Юную Белецкую заперли в комнате, где она сперва нещадно, с невероятной для столь хрупкого организма силой крушила мебель и предметы. Родители же сидели в гостиной и с ужасом взирали на черную эбеновую шкатулку. Теперь уж ни у Серафима Аристарховича, ни у Анны Саввишной не было ни малейшего сомнения, что вещь эта проклята и именно она довела их дочь до столь ужасного состояния.

Выбившись из сил, Настенька затихла. По крайне мере не было больше слышно звона разбитых ваз, зеркал или глухих ударов в дверь.

– Хоть бы заснула, – с надеждой прошептала мать. – А это, – она указала на шкатулку, – непременно сожги. Завтра же.

В Серафиме Аристарховиче тем временем боролись страстный коллекционер и любящий отец. Первый желал оставить столь необычный и мощный по своему воздействию предмет в своем закрытом шкафчике, второй же настаивал на немедленном истреблении проклятой шкатулки. Суровый тон жены, ее горе и тот кошмарный взгляд, что имела Настенька, когда бросилась с кулаками на собственную мать, все же убедили Белецкого в необходимости уничтожить свою последнюю антикварную покупку.

Настенька тем временем неистово рыдала в подушку. Больше всего на свете она хотела бы вновь оказаться там, в том чудном доме, где ветер разносит запах моря и цитрусовых деревьев и остаться там навсегда. Никогда, никогда больше не видеть эту чертовую комнату и родителей. Но, теперь, когда шкатулку забрали, ей больше не бывать в тех прекрасных местах, не дышать лавандой и миртом, не глядеть в морскую даль. Ах, как жестока к ней судьба. Дала кусочек счастья, чтобы тут же его забрать.

Но что это? Настенька присела на кровать и не могла поверить своему счастью. Музыка. Та самая волшебная музыка заполнила комнату. Казалось, она лилась ото всюду – из шкафа, из осколков разбитого зеркала, из опрокинутой вазы.

В мгновение ока Анастасия оказалась в ночном саду. Сад этот был полон звуков и запахов. Ароматы цветущих магнолий, туберозы и орхидей наполняли воздух дурманящей пряностью. Стрекотали цикады, а где-то недалеко волны облизывали еще теплый от вечернего солнца песок. Ветер играл листвой апельсиновых деревьев и лавра. Птицы, дивные ночные птицы пели в их ветвях.

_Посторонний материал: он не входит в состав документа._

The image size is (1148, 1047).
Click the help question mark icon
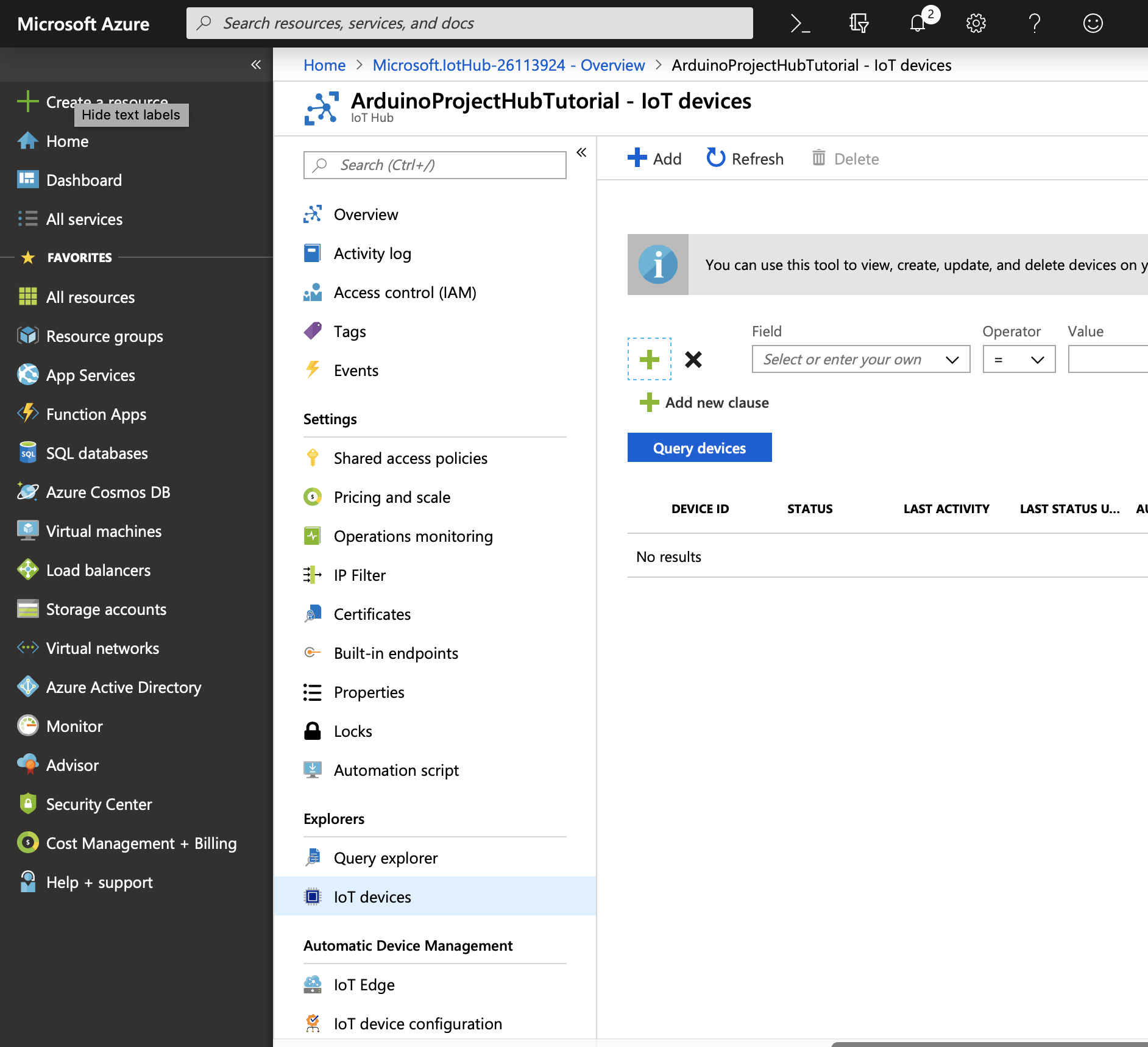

Вот оно, великое, безграничное счастье, – подумала Настенька и побежала к морю. Огромная бледно-желтая луна отбрасывала золотистую дорожку на водную гладь. Вода была теплой, а волны такими ласковыми словно объятья любящей матери. Белецкая легла на берег и уставилась на небесный свод – мириады звезд мигали ей из загадочной темной дали. Настенька наконец-то чувствовала себя не гостьей, а частью этого мира. И она и эти звезды и морские волны и лунный диск – все это часть единого целого. А что это – сон или колдовство или бред воспаленного сознания не так уж, в сущности, и важно. Главное – это счастье, безмерное, безграничное, огромное как этот мир.

Она пролежала так до самого рассвета, пока первые медовые лучи солнца не осыпали золотом водную рябь. На веранде прекрасного дома ее уже ждал накрытый какой-то невидимой рукой завтрак. Самые вкусные на земле булочки, варенье из чудесных фруктов, которые Настенька не пробовала ранее, черный крепко заваренный чай с жирными сливками, как она любила.